Paul gehört zu den Guten – der Testbericht

Warum Testberichte mehr sind als die bunte Darstellung von Fehlerklassen

Freitags kommt der Testbericht – immer

Es ist drei Viertel vier. Am Nachmittag. Oder viertel vor vier, wenn euch das genehmer ist. Freitagnachmittag, um genau zu sein. Eigentlich bin ich schon seit zwei Stunden weg. Wollte nur noch rasch ein Backup machen. Da geht die Tür auf und Paul kommt herein. Paul sagt: „Die haben einen Testbericht geschickt. Schau doch mal drüber.“ Paul ist einer von den Guten. Deshalb ist er immer im Einsatz auch freitags. Manchmal weiß er aber nicht weiter. Manchmal fragt er dann mich. Manchmal fragt er auch andere.

Ich öffne das Mailprogramm und fische Pauls Email mit dem Testbericht aus dem Posteingang. Das angehängte Dokument hat ein Deckblatt und ansonsten jede Menge Diagramme und Tabellen.
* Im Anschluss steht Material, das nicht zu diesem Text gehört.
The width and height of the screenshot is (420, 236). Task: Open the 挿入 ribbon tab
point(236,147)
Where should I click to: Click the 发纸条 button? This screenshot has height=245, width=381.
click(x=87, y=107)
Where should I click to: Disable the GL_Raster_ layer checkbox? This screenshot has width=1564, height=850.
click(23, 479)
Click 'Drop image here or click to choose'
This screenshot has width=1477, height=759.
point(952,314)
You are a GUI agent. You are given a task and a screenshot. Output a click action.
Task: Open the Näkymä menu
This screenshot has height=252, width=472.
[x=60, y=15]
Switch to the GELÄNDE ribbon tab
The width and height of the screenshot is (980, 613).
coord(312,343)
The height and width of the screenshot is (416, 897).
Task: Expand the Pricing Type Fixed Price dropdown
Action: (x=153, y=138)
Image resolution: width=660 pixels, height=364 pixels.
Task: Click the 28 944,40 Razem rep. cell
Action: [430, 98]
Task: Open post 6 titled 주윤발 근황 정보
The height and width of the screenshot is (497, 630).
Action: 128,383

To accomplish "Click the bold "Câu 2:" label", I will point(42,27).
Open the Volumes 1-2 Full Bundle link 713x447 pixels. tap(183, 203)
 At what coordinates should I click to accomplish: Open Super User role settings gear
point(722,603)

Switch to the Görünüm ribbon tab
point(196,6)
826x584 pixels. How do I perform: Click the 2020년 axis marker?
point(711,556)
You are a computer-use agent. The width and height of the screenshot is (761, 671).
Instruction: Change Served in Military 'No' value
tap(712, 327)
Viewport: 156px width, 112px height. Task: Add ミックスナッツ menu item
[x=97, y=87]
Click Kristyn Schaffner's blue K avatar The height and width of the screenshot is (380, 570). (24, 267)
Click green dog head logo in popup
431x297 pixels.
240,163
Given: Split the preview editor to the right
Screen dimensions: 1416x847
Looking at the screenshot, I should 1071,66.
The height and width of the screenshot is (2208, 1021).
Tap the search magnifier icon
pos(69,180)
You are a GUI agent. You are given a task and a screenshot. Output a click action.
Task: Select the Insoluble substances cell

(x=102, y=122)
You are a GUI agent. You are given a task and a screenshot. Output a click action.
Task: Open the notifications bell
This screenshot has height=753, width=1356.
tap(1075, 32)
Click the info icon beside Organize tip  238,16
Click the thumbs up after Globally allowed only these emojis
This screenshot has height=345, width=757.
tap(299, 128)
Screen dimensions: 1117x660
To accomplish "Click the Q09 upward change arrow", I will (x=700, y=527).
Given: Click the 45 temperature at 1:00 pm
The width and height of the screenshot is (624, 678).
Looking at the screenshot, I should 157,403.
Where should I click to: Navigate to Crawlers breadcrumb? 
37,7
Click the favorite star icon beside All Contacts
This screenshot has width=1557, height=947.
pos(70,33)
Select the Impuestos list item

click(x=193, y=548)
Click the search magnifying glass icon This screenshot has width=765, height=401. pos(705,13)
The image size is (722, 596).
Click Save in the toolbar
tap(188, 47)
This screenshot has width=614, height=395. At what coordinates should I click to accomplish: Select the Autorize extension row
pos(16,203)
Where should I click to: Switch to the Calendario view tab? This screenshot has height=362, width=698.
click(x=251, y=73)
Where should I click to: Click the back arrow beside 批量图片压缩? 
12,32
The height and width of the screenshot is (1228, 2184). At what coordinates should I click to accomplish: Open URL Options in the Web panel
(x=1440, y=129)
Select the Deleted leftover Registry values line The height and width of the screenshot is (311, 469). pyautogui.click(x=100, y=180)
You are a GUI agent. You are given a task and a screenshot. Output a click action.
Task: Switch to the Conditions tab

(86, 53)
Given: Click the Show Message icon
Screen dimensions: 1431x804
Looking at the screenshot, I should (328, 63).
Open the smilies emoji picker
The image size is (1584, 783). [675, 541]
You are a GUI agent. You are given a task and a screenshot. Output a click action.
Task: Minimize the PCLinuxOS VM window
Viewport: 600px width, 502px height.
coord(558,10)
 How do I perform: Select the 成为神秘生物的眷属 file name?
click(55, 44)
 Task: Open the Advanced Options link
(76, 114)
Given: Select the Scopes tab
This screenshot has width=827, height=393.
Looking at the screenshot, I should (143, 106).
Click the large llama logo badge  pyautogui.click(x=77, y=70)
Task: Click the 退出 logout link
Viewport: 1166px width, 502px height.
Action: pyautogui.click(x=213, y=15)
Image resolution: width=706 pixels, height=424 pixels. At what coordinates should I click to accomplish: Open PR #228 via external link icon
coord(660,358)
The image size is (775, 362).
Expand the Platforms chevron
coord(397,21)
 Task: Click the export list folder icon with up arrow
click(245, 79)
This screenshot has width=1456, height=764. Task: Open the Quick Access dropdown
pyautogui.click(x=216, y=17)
Diagramme und Tabellen sind sehr bunt. Das Dokument muss gut sein. Bunt ist der neue Reim, denn, was sich reimt ist gut. Die Tabellen zeigen Fehlerklassen. Außerdem zeigen sie, wie sich die Fehlerklassen über bestimmte Funktionen verteilen. Und es sind Fehlerraten berechnet. Sogar gleich zwei. Alles in allem sieht es sehr schick aus. Die Testergebnisse zeigen die Ergebnisse von Tests, aber auch nicht mehr.

Bunte Diagramme und Tabellen machen keinen Testbericht

Weil ich die Testdaten und die Testfälle zusammengstellt habe, weiß ich, worum es geht. Ich ringe ein wenig nach Luft. Bei der Testabdeckung erkenne ich ein paar Lücken. Dann frage ich mich, woher die Fehlerraten wohl kommen. Dann rechne ich Tabellenzeilen nach. Wie gesagt, es ist Freitagnachmittag und ich habe Feuer gefangen. Die addierten Zahlen passen nicht immer zu den angezeigten Zeilen. Ich hatte doch viel mehr Testfälle und auch Testdaten abgeliefert. Wo sind sie hin? Etliche Testfälle wurden weggelassen. Warum? Eine Begründung dazu gibt es nicht. Die Anzahl der bestandenen und gescheiterten Testfälle kann ich irgendwie errechnen.

Die einzelnen Module der Applikation stehen gleichwertig nebeneinander. Ist die Auswahl der Zahlart genauso wichtig, wie die Anzeige des Namens? Ich könnte großzügig über einen falsch angezeigten Namen hinwegsehen. Wenn bei der Zahlart etwas schief geht, wäre ich nicht so großzügig. Ich habe Zweifel, dass alle Funktionen gleich sind, aber ich priorisiere auch gern.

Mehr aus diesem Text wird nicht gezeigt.